The header data (lines between [Header] and [Data] in the above screenshot) are not required and will not be included in the standard import. The column header line (starts with “SNP Name”) is required to correctly identify which columns contain the required information to build the SVS spreadsheet and correctly match up corresponding alleles to form the genotypes.

If your data comes in one large Final Report file then you will want to go to Import > Illumina > Import Single Illumina Final Report and follow the prompts to import the data. If your data comes in several files, either one sample per file or several unique samples per file, then you will want to go to Import > Illumina > Illumina Final Report to import the data.

Please see Illumina for further details.

Note

If you have data in a similar format but without the column header information you can use our Import Tall Skinny Format script to import the data.
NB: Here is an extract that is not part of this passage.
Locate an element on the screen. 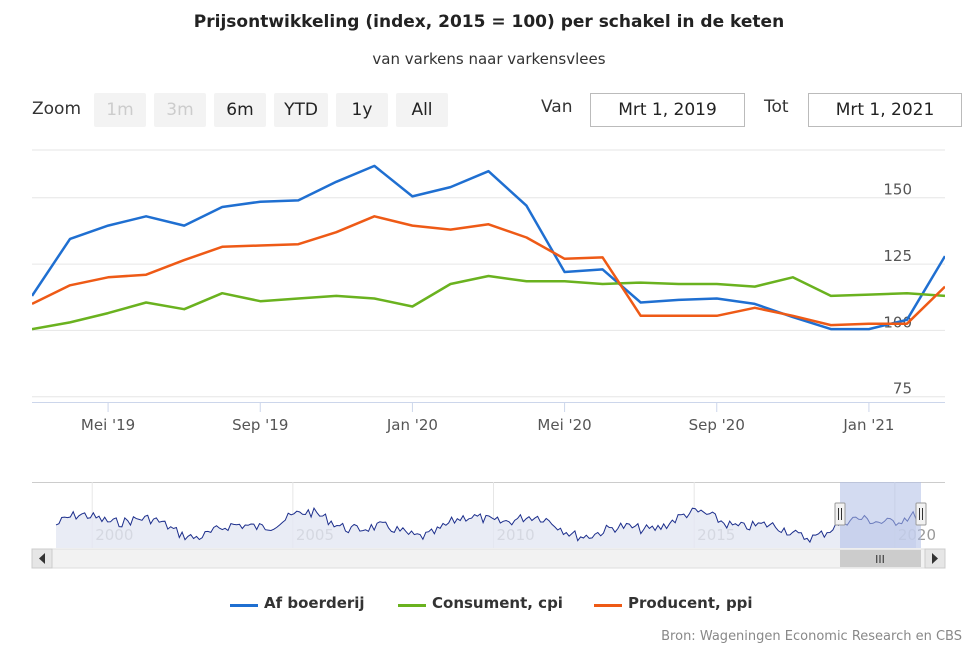 The width and height of the screenshot is (978, 652). x-tick-label: Mei '19 is located at coordinates (108, 425).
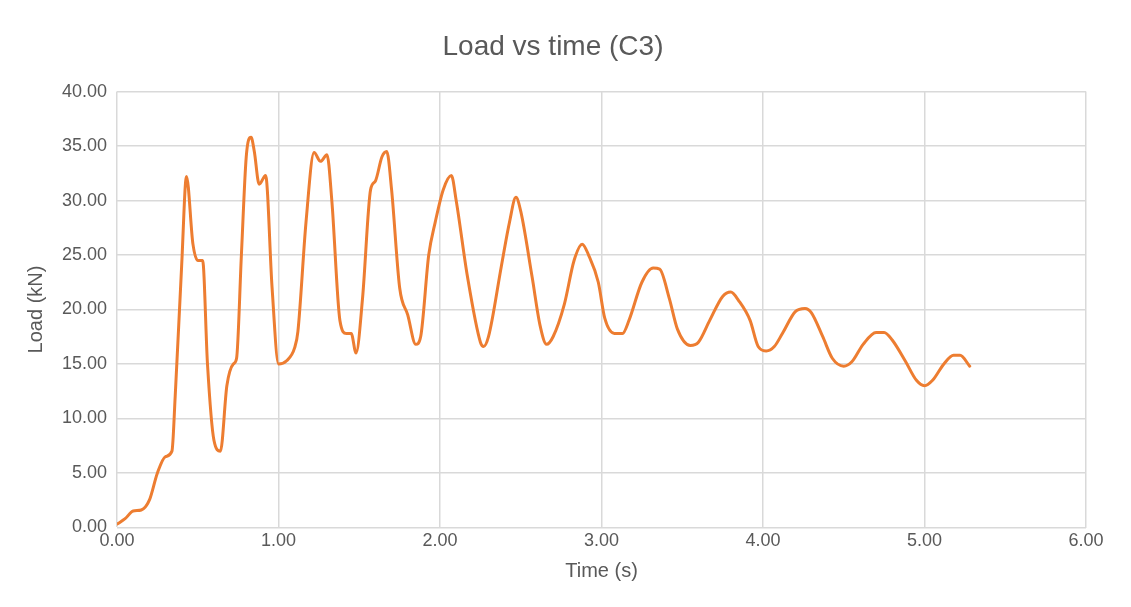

This script is restricted to one file at a time for import, so if you have multiple files it may be easiest to add in the column header line to each file so the Illumina Final Report tool can be used.

Variant Call Format (VCF)

Sorted VCF files that follow the 1000 Genomes specifications can be imported into SVS by going to Import > Import Sorted VCF Files and following the prompts.

Please see Import VCFs and Variant Files for further details.

Can I analyze my sequencing data with SVS?

DNA Sequence Data

SVS can accept BAM files for visualization of aligned sequence data and can perform analysis on variant call data provided in VCF format. If you only have the raw sequence data (FASTQ) available for your samples you will need to have a Secondary DNA-Seq pipeline perform alignment and variant calling before SVS can be used for analysis.

We have several blog posts available that discuss NGS Analysis including the tools and formats that are available to process your data for Tertiary Analysis with SVS.

A Hitchhiker’s Guide to Next Generation Sequencing

NGS Tools and Formats for Secondary Analysis

RNA Sequence Data

Similarly to DNA-Seq data, SVS can accept BAM files for visualization of RNA-Seq data but requires gene (or isoform) count data to perform further analysis, for example if performing differential expression analysis using the DESeq Analysis. Count data is generally provided by a Secondary RNA-Seq pipeline in some form of delimited text.

This type of data can easily be imported into SVS using our standard Import > Text or Import > Third Party tools, once the data is imported the genomic mapping information (chromosome, start position and stop position) must be converted to a genetic marker map and applied to the count data. You can find an example workflow for creating and applying genetic marker maps in the Marker Map Tutorial available on our website.

However the easiest way to import count data is if the data is formated based on the requirements of our RNA-Seq Tabularized Quantification import tool. The importer will automatically import and correctly format all of the data including the marker map information so it is directly available for analysis.

Note

If your count data was provided by Cufflinks in one delimited text file per sample then we have an add-on script available that can convert this output to our Tabularized Quantification format. Please email Golden Helix Support if you need access to the script.